Coincidence? Given their "access to the same literature" we had, where Graham Johnson at Scripps so brilliantly worked out the real motion of kinesins, I am simply blown away that the "Intelligent Design" animators slavishly made the hands of their kenesins move exactly as we did, even though we intentionally left out the stochastic Brownian motion which actually characterizes the tractive force and periodic pedicle placement of these tiny motivators. We simply did not have the time or budget to render these, and a dozen other details, to the level of insanity we would like to have done! This was, after all, an underfunded proof-of-concept piece. The cellular biology that serves as "filler" material, between scenes copied from Inner Life, is riddled with biological errors. Imagine "Intelligent Design's" depiction of protein synthesis without ribosomes!
To Mr. Dembski: The only reason I am involved in this discussion is because I do not want the reputation of my company, hard-earned as it is, to be sullied by even oblique affiliation to your sort of smarmy ethics, if only through works of ours, purloined to fit your agenda. Last year you were charging colleges thousands of dollars to give lectures showing a copy of The Inner Life of the Cell, you claimed you "found somewhere", with Harvard's and XVIVO's credits stripped out and the copyright notice removed (which is in itself a felony) and a creationist voice-over pasted on over our music (yes, I have a recording of your lecture). Harvard slapped you down for that, and yes there is a paper trail. One can only assume that had we not taken notice then, we would be debating The Inner Life of the Cell being used in EXPELLED, instead of a copy. You have enough of a colorful history that Harvard, in its wisdom, decided to 'swat the gnat' with as little fuss as possible. Imagine our surprise earlier this month, to see our work copied in a movie trailer for EXPELLED! And you are in the movie too! Not quite a star, but brown dwarfs are cool. XVIVO has no intention of engaging alone, in asymmetrical fighting against an ideological entity with orders of magnitude more resources than we have. That might make great theater, but would resemble a hugely expensive game of whack-a-ID. Boring!
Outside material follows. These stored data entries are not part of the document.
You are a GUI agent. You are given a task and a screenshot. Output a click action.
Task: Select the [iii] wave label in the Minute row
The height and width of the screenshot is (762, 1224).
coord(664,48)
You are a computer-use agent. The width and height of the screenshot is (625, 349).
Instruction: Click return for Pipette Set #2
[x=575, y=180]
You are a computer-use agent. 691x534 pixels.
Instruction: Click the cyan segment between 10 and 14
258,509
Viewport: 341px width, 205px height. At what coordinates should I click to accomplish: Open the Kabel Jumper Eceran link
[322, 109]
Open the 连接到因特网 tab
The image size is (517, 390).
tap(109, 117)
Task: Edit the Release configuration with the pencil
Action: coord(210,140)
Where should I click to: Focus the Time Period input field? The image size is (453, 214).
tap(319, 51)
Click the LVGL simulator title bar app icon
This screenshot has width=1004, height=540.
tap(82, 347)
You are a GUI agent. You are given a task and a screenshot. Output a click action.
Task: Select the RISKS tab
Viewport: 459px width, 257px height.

It makes me happy, though, that you decided to implicate your friends in print, on your blog (http://www.uncommondescent.com/legal/expelled-plagiarizing-harvard/#comment-229619), in what is legally, malignant infringement, since you no had doubt discussed with EXPELLED's producers, Harvard's previous legal infringement action against you, the Discovery Institute, where you are a fellow and Southwestern Baptist Theological Seminary, where you teach. Once we uncover the EXPELLED animation dollar trail, and bring it to light, we will have even more fun. The sublimely ridiculous claim that EXPELLED uses completely original animation, in light of copying our work so closely that a budget was reserved to pay for an infringement suit by Harvard, is delicious! Why should I try to take you guys down when you are doing such a splendid job yourselves? For free! So go ahead and release your movie. Just keep track of how many tickets you sell. We may just find that data valuable, too.